EXERCISE AIM
As you write out the lines from the one containing "Click MZK Toruń profile logo icon" through the last line of the records, keep them exact and leave out pictures.

:::::

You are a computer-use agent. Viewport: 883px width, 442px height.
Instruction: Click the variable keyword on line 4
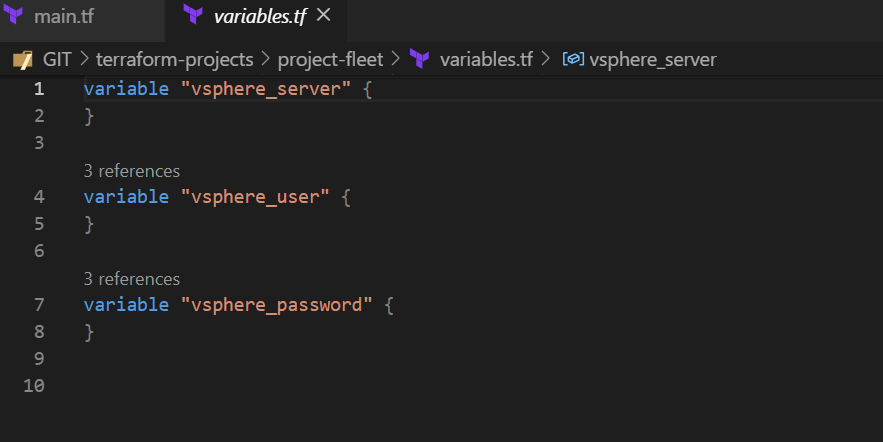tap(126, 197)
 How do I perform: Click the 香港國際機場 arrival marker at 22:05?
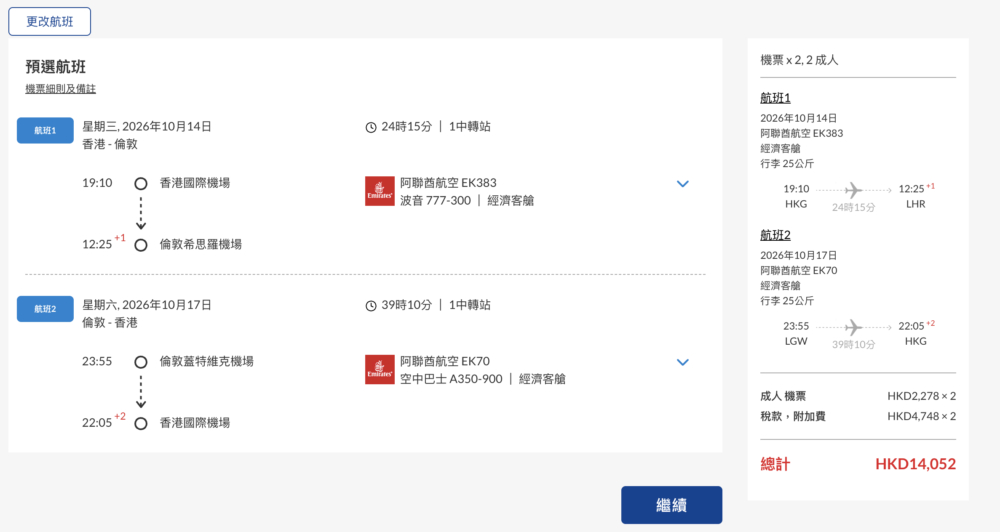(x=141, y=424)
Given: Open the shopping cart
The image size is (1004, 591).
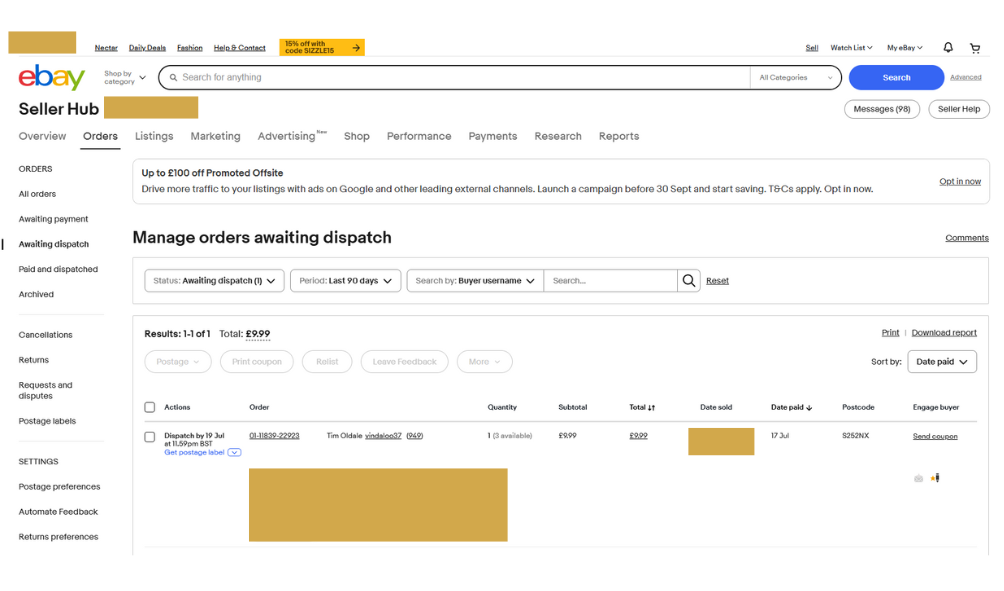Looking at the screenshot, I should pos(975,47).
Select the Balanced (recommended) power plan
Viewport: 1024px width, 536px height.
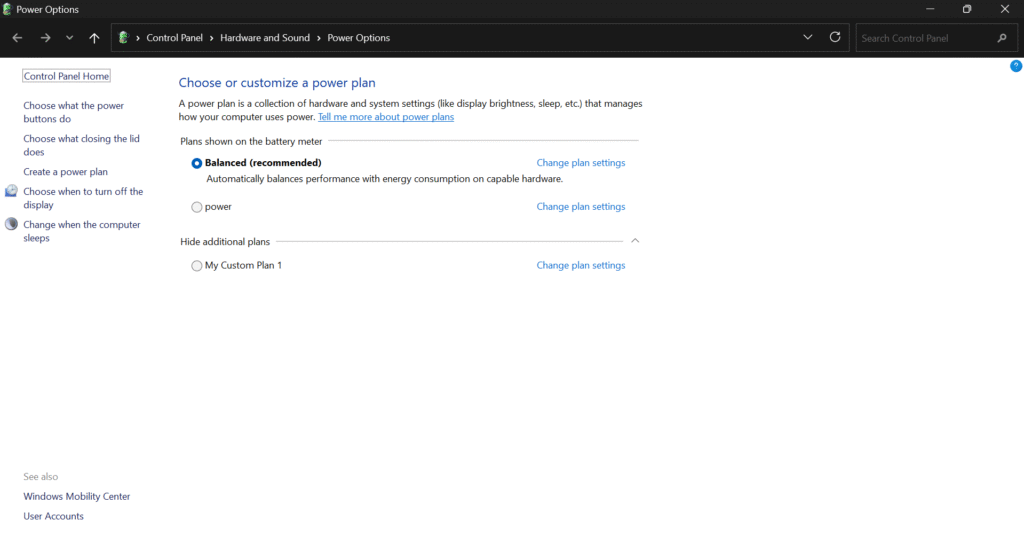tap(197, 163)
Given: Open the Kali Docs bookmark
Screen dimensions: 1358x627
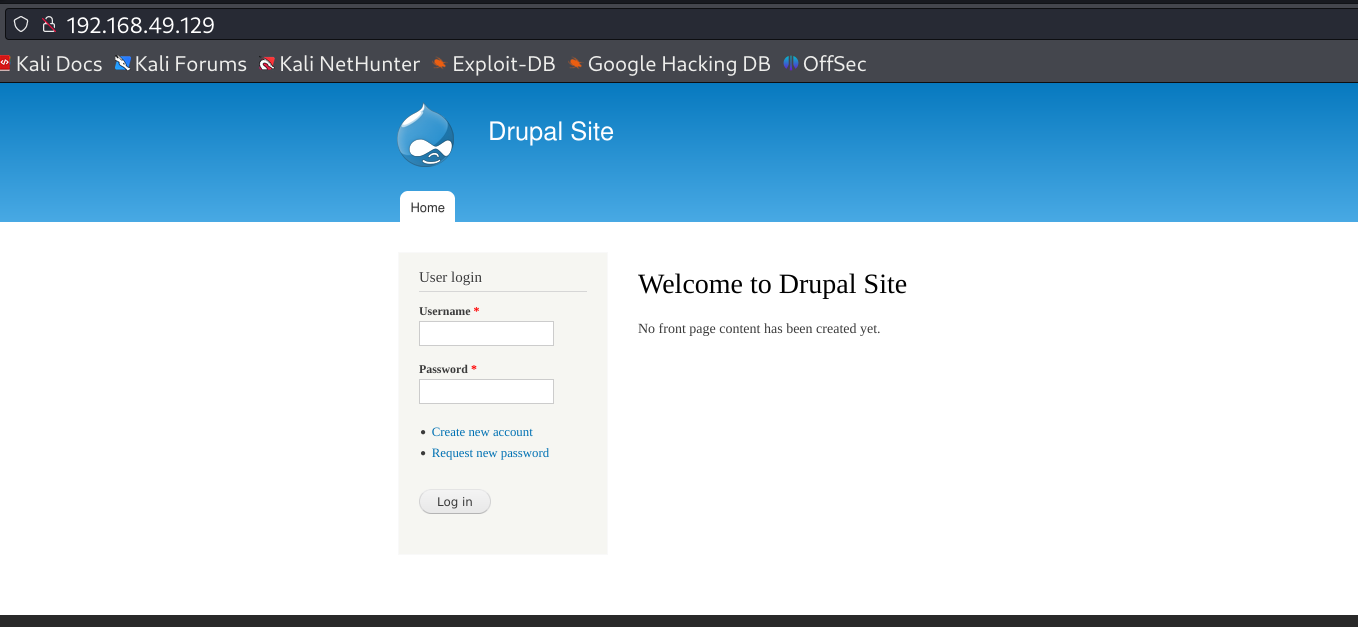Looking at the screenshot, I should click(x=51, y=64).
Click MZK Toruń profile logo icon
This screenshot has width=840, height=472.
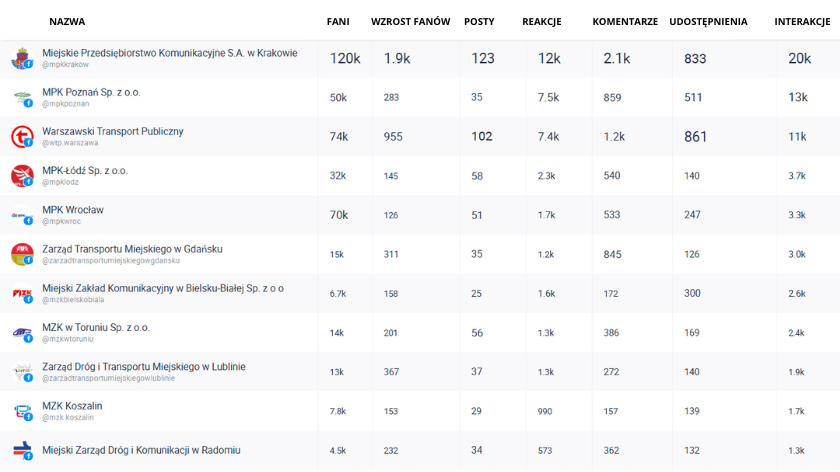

:::::

ANSWER AREA
Click MZK Toruń profile logo icon
This screenshot has width=840, height=472.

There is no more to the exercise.